## [Task requirements]
According to the London family attractions guide, in what year was a theme park added to Chessington World of Adventures?

======== Selected text

Family Attractions in London

Sometimes keeping kids occupied on vacation is difficult, especially when your vacation is in a foreign country. But a trip to London with the family is one that is sure to be fun for everyone as there is so much to see and do. Use our handpicked family fun guide below to find the best attractions for you and your family when visiting London.

Chessington World of Adventures

Chessington World of Adventures was originally a zoo but in 1987 a theme park was added which has grown and grown to become one of the top attractions in the region for families. The zoo part of the park is split in two with a Trail of Kings, a walkthrough attraction where you get up close and personal with some large animals and the other half of the zoo which houses smaller critters. There is also a children’s zoo area with many farm-type animals. If you prefer animals of the aquatic variety there are many tropical fish tanks, a walk-through tunnel to the sharks, sea lions and Creepy Caves. For those visitors headed to Chessington for the attractions and not the animals, then you have even more options for fun. Beanoland is a theme park based around the Beano Comic, Forbidden Kingdom features two rides with Ancient Egyptian motifs, Land of the Dragons has a large number of rides and children’s activities, Market Square is the center and is a great place for snacks, meals, and arcade games, Mexicana has a Mexican and Far West environment and features two very popular roller coasters, the Mystic East has an oriental theme and more roller coasters and a panning for gold game, in Pirates Cove is just as it sounds and features a pirate’s theme, Toytown is in the center and tailors its rides toward the younger set and finally, Transylvania which sounds scary and sports one of the scariest rides, the Vampire, it also houses one of the more fun family rides, Bubbleworks, which is great for all ages but its mainly an advertisement for Imperial Leather. Come to Chessington World of Adventures with a list of priorities because it’s almost impossible to do everything in one day.

================
======== Raw data

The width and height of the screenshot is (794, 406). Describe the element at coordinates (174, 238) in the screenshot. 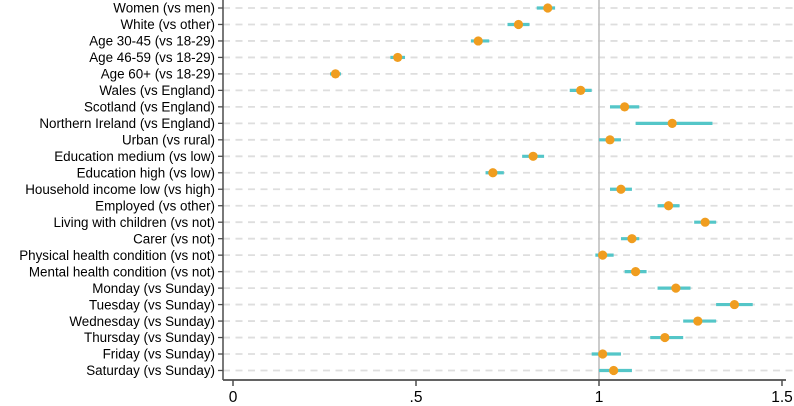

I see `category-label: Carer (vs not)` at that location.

================
======== Raw data

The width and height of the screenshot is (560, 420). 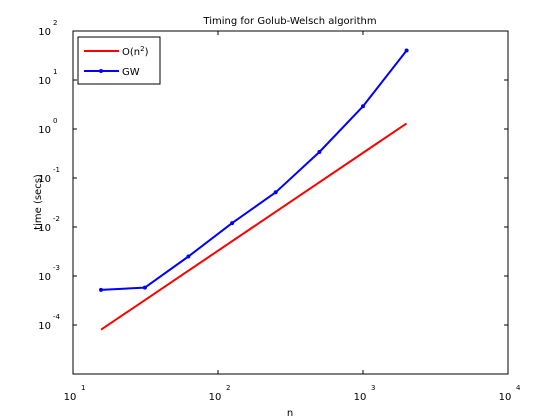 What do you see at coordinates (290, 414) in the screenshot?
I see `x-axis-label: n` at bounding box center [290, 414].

================

## [Answer box]
1987